YOUR TASK.
Write out the blog text between "I'm not going" and "for the weekend.", inclusive, replacing "weekend" with "week".

Anyway, tonight was better. A lot better.

I'm not going to go home and feel tempted to revert to my pill crushing, dust snorting ways.

I'd say that's an improvement.

Sunday, April 20, 2008

from the ground up

Friday, April 18, 2008

off i go

Off to VA for the weekend.
No cell service.
No connection.
Nothing.

But plenty of post-dated posts to come. Be prepared. I have like five billion thoughts and no time to write them.
Should def be making time.

xoxo

Wednesday, April 16, 2008

i'm a believer

I believe in shoptherapy.
I believe in the pair of shorts, shirt dress, high-waist pencil skirt, cream peasant dress, gold flipflops, and wooden pendent necklace I bought today.
I believe in being shallow today because my brain is to tired to think.
And I believe in sharing it with the great wide world of all 10 (...ha) of my readers.
Some days, people, this is all you're gonna get...

GIVEN ENTRIES.
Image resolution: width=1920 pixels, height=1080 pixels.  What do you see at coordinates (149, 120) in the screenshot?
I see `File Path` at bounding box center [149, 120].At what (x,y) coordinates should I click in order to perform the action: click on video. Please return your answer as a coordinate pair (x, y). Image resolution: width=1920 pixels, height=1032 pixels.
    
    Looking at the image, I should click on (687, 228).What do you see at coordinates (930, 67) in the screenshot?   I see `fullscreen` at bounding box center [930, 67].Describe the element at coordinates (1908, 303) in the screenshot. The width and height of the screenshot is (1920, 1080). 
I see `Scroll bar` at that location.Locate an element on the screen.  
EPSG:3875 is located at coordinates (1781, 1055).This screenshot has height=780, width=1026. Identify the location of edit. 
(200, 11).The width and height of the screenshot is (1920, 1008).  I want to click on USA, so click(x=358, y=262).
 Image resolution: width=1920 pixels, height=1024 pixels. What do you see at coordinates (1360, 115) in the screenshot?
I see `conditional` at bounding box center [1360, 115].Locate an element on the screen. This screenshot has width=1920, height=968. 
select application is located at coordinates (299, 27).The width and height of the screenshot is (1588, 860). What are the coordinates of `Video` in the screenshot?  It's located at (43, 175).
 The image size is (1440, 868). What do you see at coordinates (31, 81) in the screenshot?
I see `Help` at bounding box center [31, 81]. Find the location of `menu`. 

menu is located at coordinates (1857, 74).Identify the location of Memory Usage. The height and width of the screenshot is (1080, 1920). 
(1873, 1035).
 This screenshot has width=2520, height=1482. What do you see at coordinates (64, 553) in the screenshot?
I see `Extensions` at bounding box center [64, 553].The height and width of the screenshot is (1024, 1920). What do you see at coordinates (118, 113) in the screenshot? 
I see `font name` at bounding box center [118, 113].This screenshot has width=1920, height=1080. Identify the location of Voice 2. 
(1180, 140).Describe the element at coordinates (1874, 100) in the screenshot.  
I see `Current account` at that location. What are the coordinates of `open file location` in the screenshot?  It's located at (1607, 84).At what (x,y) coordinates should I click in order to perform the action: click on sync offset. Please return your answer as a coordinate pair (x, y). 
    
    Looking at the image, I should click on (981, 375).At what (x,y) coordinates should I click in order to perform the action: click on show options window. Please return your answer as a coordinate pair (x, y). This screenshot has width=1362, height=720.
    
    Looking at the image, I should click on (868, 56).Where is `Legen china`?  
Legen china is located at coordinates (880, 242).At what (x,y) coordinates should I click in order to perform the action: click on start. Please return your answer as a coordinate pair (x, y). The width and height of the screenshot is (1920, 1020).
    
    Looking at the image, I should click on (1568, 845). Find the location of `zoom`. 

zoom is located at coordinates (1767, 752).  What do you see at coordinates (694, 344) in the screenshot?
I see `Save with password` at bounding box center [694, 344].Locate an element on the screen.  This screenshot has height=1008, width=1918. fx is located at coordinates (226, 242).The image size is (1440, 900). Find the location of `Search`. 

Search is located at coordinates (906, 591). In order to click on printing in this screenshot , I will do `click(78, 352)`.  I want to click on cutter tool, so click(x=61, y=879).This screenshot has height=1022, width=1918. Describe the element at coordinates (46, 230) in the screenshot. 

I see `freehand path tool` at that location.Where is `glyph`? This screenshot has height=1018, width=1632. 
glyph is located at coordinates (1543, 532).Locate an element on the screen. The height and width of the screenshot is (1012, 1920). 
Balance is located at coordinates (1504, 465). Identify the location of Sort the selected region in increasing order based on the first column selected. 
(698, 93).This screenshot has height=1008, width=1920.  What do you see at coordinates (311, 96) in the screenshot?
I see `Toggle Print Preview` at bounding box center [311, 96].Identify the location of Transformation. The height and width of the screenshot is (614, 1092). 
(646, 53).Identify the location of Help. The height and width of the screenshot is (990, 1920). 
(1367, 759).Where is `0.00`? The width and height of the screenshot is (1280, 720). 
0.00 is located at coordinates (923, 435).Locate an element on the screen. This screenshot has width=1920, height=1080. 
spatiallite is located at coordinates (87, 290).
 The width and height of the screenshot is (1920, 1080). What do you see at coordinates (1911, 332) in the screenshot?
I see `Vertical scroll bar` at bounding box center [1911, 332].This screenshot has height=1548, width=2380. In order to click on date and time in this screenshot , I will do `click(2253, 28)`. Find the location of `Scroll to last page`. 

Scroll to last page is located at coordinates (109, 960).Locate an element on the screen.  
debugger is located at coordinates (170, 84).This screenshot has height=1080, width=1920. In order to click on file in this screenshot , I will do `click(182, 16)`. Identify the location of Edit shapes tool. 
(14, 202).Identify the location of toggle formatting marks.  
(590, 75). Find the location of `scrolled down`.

COMPLETED TASK.
I'm not going to go home and feel tempted to revert to my pill crushing, dust snorting ways.

I'd say that's an improvement.

Sunday, April 20, 2008

from the ground up

Friday, April 18, 2008

off i go

Off to VA for the week.